Basic Facts:

  • The mitral valve is located between the left heart chambers (left atrium and left ventricle).
  • Several types of mitral valve diseases exist. In mitral valve regurgitation, the flaps (leaflets) of the mitral valve don't close tightly, causing blood to leak backward into the left atrium. This commonly occurs due to valve leaflets bulging back- a condition called mitral valve prolapse.
  • In another condition, called mitral valve stenosis, the leaflets become thick or stiff, and they may fuse together. This results in a narrowed valve opening and reduced blood flow through the valve.
  • Treatment for mitral valve disease depends on the type and severity of your condition. These include open surgical procedures or minimally invasive surgical procedures to repair or replace the valve.

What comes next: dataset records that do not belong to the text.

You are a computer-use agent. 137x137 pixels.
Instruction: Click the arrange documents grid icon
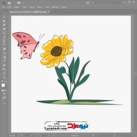click(18, 3)
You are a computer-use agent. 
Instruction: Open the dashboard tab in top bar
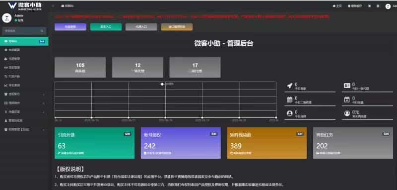(x=67, y=6)
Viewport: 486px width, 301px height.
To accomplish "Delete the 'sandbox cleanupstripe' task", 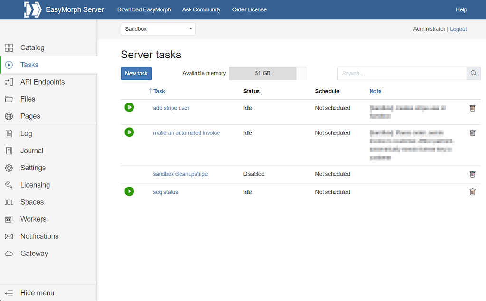I will pos(472,174).
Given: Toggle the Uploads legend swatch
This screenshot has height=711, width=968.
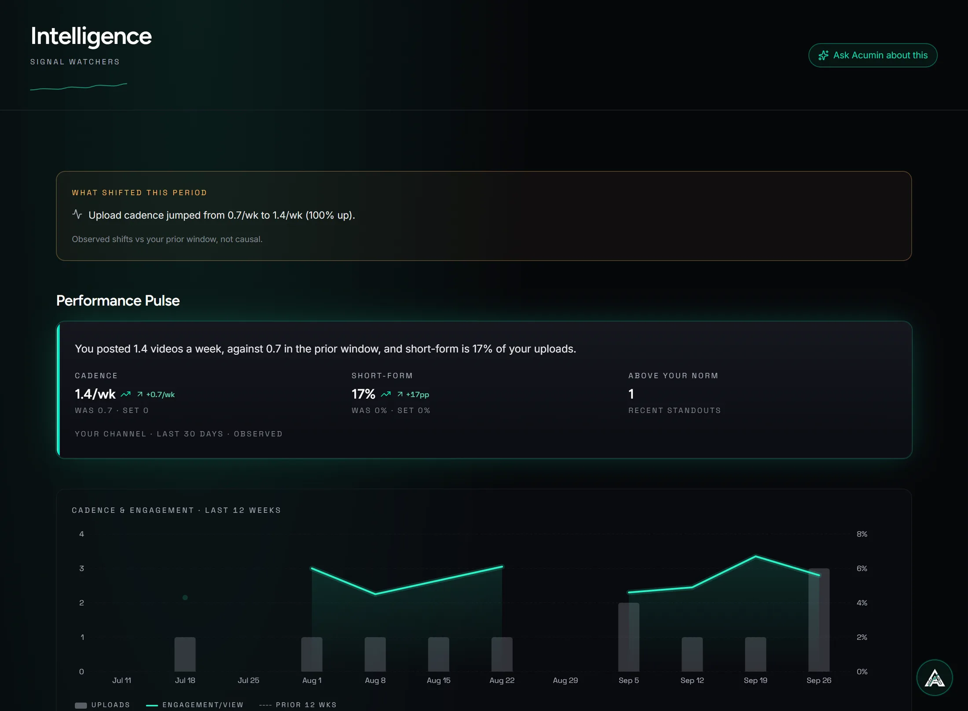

Recently, newer techniques such as the MitraClip have been developed to allow for catheter based treatment of a leaky valve without the need for open heart surgery. A catheter inserted in the leg is used to place clips on the mitral valve to bring the leaflets closer together in order to reduce the amount of leakage. Once the clips are in place, they will become a permanent part of your heart, allowing your mitral valve to close more tightly and reduce the backward flow of blood. 

Pre-Procedure guidelines


Before surgery to have your mitral valve repaired or replaced, your doctor and care team at Virginia Heart will explain to you what to expect before, during and after the procedure and potential risks of the procedure. You may also meet with a Cardiac Surgical team.

Your doctor and team will discuss concerns you may have about your mitral valve repair or mitral valve replacement.

Post-Procedure guidelines

Unlike traditional valve replacement surgery, catheter based procedures do not involve a large surgical incision through the breastbone. Recovery from catheter-based heart procedures is much different than from open heart surgery. 

It is common to have pain at the catheter insertion site (often in the leg) for several days following the procedure. Pain tends to gradually resolve as you recover and heal. Consult with your doctor before you take pain medication. 

In most cases, doctors encourage walking for short periods after TMVR. Gradually, you’ll add activities and intensity over a month or so. Follow all instructions for climbing stairs, lifting things, and resting. Doing too much too fast can cause problems. Ask your doctor when it’s safe to return to daily activities, driving, work, sex, and leisure activities. It may take several weeks to months before you get back to all of your regular activities, depending on your overall health and heart health.